Let’s start off by looking at what the nines metric of measuring service or system availability is. Nines refer to the percentage of time that a service is unavailable or down over a given period, typically a year. You can see by this chart that it varies from nine-nines being about 30 milliseconds per 365 day period to one nine allowing for almost 37 days of downtime in that same period.

Most service providers fall somewhere in the middle and select either three-nines at about 9 hours of acceptable downtime per year or five nines with just over 5 minutes of allowable downtime per year. This is certainly achievable with modern high availability, at least as far as the provider’s hardware goes. Using Ceph for the storage backend can allow you to live migrate virtual machines with no downtime. VMware, Hyper-V, and OpenStack all have provisions for this. Redundant switching and multi-port network cards can maintain network connectivity. Virtual Router Redundancy Protocol will allow multiple routers to share a configuration and a virtual IP. When one goes down, another one immediately takes over. Data centers typically have redundant power, cooling, and network connections.

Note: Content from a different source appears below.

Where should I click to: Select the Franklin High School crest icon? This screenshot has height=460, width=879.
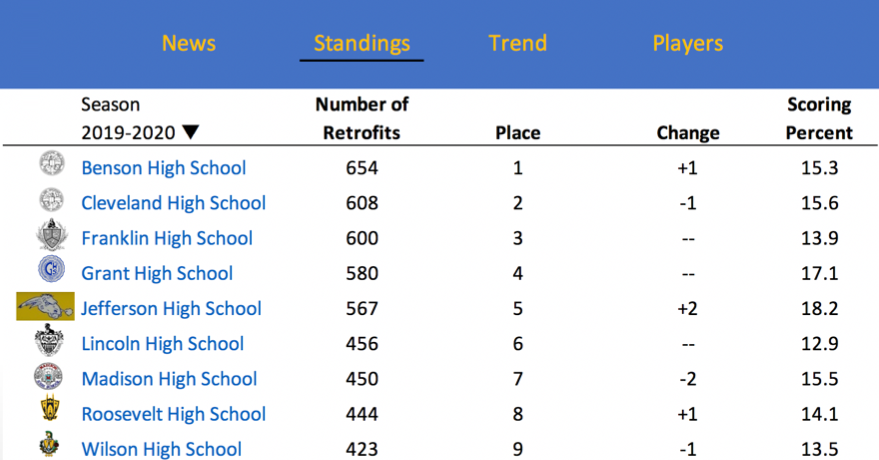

What is not accounted for is the upstream problems you can face.

What happens when a route that goes to a particular set of your clients goes down? Technically your service is still up and running. It’s just not available to those who use it. Similarly, what happens if a quick reboot turns into 6 minutes? You have instantly busted your nines guarantee. There are scenarios where a node will go unresponsive, but will still respond to SSH initiation and pings, which are the typical monitoring targets. In this case the virtual machine guests on this host are unusable, but the monitoring system does not see a reason to alert.

These are perhaps edge cases, but are still wholly valid for discusson. In my case, I had a server with an uptime of about 2.5 years. No reboots during this period. Does that mean automatically that it hit 100% uptime? Nope. In that time I had completely overhauled the network, taking it down for an entire weekend once.

Were my users affected? No, because the downtimes were planned and provisions were made. This can be a way to sort of get around the nines guarantee. One could say that they guarantee five nines from unexpected outages, which is completely acceptable in my opinion. This could potentially give you some breathing room for routine maintenance that would otherwise shatter that guarantee.

The point is here is that no one is perfect, and since no one is perfect, the technology that they make and manage cannot be either. Perhaps in the case of some massive infrastructure like Amazon you can make that guarantee. It is highly unlikely that all of the redundancies will fail at the same time. Even with that, what happens if you have a disaster like what happened with OVH? The datacenter caught fire and tons of data was lost. Something to think about.